▶ **What is expected**:
Repeat everything in the material from the line containing "Viewport: 2576px width, 1130px" down to the line containing "pyautogui.click(x=280, y=289)", with both of those lines included.

[BEGIN]

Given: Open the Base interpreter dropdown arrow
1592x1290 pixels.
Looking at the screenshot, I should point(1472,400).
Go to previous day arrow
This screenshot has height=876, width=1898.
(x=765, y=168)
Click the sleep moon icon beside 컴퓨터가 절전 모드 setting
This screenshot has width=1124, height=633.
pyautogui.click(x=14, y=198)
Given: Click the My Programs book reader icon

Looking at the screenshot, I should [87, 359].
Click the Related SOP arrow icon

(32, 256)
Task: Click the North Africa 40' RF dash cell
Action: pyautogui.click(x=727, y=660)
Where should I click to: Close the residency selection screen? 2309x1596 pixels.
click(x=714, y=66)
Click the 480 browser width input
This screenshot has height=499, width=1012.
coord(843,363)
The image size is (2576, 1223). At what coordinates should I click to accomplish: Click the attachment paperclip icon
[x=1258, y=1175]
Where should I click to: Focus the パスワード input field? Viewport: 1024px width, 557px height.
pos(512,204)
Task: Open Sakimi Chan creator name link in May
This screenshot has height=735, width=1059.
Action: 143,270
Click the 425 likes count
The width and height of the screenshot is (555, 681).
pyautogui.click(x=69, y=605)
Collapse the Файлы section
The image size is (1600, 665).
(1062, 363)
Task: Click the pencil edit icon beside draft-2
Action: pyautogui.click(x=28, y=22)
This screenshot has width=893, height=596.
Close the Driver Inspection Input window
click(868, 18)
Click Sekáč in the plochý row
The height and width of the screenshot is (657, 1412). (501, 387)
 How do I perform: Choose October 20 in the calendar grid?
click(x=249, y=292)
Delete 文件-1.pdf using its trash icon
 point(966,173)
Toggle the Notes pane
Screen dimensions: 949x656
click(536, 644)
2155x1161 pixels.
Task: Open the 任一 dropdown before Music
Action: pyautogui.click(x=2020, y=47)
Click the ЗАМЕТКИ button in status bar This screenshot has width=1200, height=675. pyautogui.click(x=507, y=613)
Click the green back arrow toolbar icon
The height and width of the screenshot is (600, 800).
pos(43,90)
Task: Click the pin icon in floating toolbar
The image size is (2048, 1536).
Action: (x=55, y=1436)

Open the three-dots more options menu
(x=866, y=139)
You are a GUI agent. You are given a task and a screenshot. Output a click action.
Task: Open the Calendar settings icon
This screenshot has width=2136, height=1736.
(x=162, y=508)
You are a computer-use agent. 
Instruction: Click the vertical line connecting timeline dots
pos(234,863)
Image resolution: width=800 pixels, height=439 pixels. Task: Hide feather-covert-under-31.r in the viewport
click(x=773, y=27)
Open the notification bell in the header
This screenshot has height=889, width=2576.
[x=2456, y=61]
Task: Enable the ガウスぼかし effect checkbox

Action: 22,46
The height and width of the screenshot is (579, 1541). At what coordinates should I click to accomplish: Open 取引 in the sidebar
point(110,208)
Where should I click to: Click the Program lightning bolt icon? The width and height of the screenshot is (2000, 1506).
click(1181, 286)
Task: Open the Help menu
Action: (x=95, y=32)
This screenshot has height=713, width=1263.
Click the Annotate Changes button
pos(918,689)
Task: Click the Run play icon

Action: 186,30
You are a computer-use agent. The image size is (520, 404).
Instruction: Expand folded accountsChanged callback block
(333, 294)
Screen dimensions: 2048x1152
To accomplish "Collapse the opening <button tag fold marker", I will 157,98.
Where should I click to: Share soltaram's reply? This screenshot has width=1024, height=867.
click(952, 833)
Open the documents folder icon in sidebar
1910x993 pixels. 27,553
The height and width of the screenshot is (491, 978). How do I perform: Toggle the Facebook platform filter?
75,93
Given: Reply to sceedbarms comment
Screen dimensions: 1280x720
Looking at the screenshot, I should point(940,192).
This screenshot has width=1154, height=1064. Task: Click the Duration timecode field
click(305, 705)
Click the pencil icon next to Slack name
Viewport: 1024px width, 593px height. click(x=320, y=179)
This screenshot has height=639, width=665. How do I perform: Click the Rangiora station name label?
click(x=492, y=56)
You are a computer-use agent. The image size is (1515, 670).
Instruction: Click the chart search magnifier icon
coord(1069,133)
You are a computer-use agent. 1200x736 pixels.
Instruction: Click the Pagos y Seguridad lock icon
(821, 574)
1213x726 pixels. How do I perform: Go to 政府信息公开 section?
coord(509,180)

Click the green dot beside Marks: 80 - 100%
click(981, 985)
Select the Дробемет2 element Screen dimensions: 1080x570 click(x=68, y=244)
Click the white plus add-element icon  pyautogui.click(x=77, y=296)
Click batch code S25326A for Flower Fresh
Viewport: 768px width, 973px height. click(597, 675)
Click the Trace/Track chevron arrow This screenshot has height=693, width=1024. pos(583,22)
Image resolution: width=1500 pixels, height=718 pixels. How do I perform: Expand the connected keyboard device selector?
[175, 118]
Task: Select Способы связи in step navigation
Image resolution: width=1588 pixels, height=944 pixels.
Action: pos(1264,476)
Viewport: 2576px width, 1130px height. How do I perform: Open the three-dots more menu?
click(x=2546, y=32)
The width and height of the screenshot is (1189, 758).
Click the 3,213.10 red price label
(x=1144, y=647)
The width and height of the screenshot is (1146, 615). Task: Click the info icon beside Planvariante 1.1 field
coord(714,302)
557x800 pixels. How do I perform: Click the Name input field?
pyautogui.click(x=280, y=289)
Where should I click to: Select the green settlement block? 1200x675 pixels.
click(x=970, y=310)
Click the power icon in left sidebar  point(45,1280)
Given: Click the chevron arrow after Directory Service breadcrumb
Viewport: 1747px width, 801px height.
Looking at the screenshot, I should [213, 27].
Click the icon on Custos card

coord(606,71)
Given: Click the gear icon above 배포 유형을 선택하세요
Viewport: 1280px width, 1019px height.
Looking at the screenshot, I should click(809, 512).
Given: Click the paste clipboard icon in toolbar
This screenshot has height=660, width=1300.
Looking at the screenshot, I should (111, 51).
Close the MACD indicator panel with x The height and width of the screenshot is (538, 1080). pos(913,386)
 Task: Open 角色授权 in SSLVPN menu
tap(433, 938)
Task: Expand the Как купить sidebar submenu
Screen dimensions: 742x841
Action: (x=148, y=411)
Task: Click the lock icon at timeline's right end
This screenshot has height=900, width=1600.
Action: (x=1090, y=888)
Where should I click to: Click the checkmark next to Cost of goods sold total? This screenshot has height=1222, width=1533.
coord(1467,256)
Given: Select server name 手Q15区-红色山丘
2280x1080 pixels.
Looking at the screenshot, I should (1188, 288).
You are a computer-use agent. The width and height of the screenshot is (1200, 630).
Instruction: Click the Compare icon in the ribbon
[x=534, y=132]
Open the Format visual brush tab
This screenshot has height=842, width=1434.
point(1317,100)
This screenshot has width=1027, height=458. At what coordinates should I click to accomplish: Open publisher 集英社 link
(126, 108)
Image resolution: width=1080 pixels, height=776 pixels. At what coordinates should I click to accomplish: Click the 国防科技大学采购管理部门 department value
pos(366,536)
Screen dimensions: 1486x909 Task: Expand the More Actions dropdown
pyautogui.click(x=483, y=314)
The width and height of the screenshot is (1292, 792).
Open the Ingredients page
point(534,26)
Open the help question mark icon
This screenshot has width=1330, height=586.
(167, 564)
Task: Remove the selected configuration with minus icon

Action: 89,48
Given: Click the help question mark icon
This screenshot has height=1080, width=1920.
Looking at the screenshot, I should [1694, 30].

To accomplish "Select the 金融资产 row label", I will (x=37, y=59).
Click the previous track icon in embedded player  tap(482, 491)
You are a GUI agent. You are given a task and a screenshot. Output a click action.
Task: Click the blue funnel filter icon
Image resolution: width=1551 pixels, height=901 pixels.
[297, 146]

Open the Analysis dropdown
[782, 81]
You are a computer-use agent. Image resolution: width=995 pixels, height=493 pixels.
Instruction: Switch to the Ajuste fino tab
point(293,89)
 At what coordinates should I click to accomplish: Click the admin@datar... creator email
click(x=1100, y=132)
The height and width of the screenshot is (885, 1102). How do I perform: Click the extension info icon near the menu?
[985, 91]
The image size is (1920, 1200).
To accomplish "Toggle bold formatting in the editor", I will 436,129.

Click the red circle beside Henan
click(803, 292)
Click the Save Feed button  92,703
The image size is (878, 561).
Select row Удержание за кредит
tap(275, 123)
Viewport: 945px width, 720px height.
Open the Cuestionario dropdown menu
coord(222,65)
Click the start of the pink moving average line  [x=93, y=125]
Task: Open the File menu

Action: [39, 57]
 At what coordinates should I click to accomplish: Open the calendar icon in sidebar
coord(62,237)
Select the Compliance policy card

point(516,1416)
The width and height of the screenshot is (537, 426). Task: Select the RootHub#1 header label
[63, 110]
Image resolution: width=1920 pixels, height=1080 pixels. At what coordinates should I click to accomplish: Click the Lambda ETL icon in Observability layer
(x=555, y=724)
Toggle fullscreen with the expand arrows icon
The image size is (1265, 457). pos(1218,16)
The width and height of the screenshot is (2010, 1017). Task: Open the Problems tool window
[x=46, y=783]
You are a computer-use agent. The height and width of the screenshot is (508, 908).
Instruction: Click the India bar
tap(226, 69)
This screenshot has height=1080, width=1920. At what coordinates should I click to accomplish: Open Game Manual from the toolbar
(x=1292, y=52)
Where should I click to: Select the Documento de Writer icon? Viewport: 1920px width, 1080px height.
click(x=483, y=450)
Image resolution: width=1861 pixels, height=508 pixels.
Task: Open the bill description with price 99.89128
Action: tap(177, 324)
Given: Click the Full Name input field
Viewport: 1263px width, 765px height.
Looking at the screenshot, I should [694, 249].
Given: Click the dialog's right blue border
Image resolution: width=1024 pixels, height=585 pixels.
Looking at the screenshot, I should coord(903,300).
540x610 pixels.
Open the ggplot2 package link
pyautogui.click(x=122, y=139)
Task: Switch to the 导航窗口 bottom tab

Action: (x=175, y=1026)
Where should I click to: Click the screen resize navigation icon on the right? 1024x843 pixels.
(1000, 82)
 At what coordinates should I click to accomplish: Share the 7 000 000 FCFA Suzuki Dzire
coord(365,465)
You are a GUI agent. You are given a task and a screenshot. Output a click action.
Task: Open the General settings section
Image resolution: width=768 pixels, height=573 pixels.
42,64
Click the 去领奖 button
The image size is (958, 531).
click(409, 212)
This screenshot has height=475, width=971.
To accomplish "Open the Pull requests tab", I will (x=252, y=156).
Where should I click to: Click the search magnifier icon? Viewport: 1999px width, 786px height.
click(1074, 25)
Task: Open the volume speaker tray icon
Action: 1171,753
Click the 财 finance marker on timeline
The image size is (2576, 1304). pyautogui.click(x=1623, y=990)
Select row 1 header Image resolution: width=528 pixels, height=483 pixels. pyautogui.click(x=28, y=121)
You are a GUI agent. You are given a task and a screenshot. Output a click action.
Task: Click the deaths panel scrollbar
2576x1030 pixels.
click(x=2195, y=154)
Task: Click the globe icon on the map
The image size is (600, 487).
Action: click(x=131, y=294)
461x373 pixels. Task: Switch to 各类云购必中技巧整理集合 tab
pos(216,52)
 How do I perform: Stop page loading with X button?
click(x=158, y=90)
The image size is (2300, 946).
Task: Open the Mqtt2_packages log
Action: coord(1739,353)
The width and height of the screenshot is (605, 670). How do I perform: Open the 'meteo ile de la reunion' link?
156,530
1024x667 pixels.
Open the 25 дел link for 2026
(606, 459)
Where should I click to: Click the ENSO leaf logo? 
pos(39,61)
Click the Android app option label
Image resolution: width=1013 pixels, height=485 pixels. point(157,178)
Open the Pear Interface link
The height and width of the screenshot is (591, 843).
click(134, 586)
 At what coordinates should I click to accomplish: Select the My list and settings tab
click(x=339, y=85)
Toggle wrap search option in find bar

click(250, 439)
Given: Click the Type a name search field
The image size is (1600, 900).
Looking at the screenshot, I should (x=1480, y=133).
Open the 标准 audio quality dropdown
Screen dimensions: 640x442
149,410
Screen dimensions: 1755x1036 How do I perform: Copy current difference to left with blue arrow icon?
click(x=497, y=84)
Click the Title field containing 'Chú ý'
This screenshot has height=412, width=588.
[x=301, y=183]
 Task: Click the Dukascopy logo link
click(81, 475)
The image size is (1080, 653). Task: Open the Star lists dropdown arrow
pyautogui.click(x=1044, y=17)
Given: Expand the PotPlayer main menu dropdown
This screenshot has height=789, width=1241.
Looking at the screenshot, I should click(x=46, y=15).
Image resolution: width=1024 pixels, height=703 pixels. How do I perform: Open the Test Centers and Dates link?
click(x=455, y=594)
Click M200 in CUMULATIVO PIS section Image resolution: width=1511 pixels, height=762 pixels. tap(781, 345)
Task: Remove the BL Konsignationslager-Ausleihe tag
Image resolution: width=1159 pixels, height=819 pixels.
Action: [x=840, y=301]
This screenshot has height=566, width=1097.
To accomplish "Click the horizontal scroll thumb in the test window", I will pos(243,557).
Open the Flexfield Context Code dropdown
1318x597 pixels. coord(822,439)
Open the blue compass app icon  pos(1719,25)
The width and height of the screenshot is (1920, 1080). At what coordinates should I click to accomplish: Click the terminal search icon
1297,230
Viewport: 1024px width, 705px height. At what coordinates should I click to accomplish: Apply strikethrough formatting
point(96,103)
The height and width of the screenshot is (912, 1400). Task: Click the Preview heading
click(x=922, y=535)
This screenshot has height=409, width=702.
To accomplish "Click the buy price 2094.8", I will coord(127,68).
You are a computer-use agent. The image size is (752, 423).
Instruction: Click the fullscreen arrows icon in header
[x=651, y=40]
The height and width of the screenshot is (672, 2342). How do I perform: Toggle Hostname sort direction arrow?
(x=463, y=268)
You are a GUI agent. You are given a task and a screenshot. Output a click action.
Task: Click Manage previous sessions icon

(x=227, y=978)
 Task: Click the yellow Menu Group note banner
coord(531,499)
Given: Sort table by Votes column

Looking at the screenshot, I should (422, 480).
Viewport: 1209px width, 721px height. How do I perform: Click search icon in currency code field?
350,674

[END]

▶ **Solution for this task**:
Viewport: 2576px width, 1130px height. How do I perform: Open the three-dots more menu?
click(x=2546, y=32)
The width and height of the screenshot is (1189, 758).
Click the 3,213.10 red price label
(x=1144, y=647)
The width and height of the screenshot is (1146, 615). Task: Click the info icon beside Planvariante 1.1 field
coord(714,302)
557x800 pixels. How do I perform: Click the Name input field?
pyautogui.click(x=280, y=289)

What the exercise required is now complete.